Lumholtz’s Tree-kangaroo – Two seen near the carpark at Nerada Tea Plantation. Staff are very helpful and the tea good.
Mareeba Rock-wallaby – I had a lap dance at Granite Gorge from a rock-wallaby – these animals are not in a good state – very sad. One I would like to sanitize on my list next visit.
Red-legged Pademelon – Common at Kingfisher Park, Mt Lewis and Southern Tablelands.
Eastern Grey Kangaroo – Two just north of Mareeba on side of the road
Agile Wallaby – Common from the outskirts of Cairns
Fawn-footed Melomys – Common and easily seen at Kingfisher Park. One spotlit at Chambers Lodge
Giant White-tailed Rat – One seen on second night at Kingfisher Park in the rain. Impressive animal.
Bush Rat – Common and easily seen at Kingfisher Park
Eastern Blossum-bat – Several in Orchard area at Kingfisher Park – easy to get good views under red light
Spectacled Flying-fox – Hard to miss as you drive into Cairns. Odd animals encountered while spotlighting each night
Little Red Flying-fox – Camp at Tolga Scrub seems abandoned. Big colony at Herberton
Diadem leaf-nosed Bat – Cracker of an animal and probably the highlight of the trip. I was able to watch the bat hunting from a perch under red light at Kingfisher Park. It would move its head in a circular motion before flying off and back to perch.

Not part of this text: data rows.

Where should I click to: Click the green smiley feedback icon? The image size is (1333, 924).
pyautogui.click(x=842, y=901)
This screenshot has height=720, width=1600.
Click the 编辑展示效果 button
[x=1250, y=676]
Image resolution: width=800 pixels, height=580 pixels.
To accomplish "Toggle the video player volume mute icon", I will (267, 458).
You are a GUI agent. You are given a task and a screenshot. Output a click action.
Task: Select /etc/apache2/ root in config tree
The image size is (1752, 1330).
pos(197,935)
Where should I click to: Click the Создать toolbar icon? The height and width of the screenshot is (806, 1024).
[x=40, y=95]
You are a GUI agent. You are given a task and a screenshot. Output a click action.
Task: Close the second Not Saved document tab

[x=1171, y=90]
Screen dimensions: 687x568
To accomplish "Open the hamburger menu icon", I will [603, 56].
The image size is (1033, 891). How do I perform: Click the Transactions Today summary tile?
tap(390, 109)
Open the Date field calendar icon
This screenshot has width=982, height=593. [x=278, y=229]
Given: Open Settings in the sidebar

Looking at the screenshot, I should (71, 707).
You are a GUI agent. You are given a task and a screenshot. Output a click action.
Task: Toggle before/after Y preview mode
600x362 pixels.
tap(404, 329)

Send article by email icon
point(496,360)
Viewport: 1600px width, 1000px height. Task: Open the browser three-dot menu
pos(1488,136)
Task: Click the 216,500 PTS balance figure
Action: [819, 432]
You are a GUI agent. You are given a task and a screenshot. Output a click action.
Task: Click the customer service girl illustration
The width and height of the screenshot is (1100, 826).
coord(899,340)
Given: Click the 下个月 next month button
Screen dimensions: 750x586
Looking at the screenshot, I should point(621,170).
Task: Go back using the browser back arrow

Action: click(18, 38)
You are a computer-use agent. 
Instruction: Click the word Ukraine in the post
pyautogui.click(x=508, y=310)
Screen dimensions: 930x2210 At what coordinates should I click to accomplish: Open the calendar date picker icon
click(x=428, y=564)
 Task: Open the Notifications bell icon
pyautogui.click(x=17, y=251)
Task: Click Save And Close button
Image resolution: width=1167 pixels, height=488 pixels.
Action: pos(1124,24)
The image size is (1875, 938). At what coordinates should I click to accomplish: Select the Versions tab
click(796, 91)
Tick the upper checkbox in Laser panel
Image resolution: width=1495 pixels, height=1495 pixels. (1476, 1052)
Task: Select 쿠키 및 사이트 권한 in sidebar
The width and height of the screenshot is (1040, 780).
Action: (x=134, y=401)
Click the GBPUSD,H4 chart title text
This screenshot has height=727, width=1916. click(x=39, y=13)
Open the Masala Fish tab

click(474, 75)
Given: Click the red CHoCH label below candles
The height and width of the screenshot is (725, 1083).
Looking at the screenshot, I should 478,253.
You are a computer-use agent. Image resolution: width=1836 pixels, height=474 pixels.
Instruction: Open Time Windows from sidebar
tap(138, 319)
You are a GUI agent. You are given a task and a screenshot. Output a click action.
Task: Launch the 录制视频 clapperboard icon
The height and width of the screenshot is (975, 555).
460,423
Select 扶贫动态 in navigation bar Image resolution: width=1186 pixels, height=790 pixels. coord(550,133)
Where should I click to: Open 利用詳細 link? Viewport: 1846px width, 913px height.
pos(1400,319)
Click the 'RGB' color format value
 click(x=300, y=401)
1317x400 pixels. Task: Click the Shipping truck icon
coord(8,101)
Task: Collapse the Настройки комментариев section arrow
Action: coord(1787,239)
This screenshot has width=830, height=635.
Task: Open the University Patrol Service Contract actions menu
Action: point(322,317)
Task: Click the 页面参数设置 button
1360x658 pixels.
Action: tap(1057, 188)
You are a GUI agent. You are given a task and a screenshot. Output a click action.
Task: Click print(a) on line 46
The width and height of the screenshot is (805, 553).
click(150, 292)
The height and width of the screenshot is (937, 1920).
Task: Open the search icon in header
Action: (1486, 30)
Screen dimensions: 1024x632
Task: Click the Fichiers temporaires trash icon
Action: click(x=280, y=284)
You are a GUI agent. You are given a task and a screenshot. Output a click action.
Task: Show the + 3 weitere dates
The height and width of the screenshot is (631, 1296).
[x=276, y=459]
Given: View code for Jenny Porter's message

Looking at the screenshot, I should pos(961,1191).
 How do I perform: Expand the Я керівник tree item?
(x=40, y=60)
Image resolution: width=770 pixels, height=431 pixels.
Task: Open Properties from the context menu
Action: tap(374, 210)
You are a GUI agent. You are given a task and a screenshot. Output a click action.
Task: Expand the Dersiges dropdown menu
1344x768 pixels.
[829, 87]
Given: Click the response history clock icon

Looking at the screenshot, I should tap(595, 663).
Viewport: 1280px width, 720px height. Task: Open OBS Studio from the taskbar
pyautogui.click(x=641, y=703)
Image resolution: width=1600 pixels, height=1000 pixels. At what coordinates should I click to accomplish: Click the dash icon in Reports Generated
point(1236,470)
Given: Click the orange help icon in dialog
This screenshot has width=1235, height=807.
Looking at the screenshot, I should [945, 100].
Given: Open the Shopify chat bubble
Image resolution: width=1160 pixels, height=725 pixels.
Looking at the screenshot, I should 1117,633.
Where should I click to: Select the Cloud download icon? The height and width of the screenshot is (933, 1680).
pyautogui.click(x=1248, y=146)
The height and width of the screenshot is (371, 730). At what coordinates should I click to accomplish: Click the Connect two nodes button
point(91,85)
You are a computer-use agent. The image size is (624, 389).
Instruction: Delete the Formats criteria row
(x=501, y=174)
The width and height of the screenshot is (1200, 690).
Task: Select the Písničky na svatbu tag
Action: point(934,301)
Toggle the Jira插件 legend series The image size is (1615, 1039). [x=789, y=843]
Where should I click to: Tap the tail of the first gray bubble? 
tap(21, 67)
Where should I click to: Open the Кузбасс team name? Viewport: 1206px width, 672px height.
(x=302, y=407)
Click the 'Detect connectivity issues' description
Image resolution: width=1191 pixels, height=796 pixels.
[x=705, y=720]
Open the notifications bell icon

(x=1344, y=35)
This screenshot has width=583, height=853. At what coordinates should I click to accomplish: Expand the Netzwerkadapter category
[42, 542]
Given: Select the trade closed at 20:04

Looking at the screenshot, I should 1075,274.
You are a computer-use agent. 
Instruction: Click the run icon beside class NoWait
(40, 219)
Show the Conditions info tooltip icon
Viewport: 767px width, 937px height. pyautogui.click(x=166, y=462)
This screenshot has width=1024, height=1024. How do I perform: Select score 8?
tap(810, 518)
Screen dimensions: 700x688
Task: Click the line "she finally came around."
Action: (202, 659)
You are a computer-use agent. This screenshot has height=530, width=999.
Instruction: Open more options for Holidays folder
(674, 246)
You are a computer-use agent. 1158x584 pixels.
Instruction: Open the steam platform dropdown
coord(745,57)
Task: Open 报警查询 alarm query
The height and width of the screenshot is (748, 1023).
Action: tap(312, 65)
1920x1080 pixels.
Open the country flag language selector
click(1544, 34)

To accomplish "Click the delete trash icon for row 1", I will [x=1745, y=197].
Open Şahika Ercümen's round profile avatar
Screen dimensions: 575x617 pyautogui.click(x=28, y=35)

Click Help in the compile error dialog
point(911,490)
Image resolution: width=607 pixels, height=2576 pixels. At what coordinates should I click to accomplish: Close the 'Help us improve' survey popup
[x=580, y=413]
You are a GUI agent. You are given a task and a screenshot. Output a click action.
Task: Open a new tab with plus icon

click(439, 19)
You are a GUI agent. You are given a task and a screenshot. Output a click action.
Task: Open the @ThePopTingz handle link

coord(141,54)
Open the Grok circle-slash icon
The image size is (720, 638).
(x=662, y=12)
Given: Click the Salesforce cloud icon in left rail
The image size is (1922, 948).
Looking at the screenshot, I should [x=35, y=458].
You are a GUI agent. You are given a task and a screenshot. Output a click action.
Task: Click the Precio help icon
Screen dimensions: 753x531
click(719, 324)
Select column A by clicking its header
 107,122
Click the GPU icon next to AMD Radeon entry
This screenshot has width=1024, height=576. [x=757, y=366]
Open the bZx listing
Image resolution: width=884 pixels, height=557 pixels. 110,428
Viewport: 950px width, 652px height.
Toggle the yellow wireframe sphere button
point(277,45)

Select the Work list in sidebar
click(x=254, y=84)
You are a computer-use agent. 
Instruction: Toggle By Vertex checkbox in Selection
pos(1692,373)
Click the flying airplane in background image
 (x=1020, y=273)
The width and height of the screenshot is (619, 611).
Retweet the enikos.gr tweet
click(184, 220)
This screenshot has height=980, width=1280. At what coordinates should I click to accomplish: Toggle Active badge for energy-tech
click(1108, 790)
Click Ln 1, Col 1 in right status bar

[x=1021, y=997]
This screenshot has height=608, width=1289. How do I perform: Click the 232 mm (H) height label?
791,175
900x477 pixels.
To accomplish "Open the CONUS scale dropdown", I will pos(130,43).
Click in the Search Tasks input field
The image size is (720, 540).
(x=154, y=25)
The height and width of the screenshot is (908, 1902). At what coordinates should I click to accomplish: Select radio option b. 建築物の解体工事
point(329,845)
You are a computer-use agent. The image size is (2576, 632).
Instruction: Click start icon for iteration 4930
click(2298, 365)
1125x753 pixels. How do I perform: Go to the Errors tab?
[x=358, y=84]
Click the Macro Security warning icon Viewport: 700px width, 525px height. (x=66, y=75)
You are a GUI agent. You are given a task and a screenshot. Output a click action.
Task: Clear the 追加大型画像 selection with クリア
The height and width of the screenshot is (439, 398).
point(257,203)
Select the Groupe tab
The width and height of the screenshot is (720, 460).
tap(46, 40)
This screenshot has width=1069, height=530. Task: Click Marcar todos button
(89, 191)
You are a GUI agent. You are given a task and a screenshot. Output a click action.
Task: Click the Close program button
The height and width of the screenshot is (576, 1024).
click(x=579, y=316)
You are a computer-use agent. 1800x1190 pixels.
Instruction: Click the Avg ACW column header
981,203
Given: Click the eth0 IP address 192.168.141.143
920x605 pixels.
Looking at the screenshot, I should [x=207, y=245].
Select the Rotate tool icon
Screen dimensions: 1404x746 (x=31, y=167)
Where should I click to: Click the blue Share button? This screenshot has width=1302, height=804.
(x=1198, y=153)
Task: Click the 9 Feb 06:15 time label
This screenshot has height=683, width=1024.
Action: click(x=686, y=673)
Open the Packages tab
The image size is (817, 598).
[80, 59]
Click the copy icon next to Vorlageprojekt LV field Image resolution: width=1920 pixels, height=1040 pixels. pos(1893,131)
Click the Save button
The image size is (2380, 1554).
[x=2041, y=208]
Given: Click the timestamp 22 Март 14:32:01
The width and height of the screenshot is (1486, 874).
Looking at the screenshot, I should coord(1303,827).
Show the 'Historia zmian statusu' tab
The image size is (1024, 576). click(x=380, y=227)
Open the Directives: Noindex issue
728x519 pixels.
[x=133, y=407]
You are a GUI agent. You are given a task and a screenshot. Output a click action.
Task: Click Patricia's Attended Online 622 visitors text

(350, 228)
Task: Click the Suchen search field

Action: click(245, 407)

Little Bent-winged Bat – I watched the flyout of a roost of 50+ of these bats in Geraughty Park next to Kingfisher Park. Red light again helpful as they would fly out and often land in the surrounding trees. Andrew and Carol can point you to the right tree.
Large-footed Myotis – Easily seen in the visitors centre at Mareeba Wetlands – just ask the staff. Also found under a couple of bridges in the Yungaburra area.
Feral Cat – One seen on Mt Lewis and one at Mt Hypipamee
Also saw a long-tailed, small grey mammal with pale blue eyeshine run up a tree at Mt Hypipamee – one that got away. Plenty of bats got away too – with many different types seen while spotlighting. I had almost no luck at all checking culverts, bridges and picnic shelters for roosts this trip.
Add to above some nice birds and frogs and it was a good three day getaway!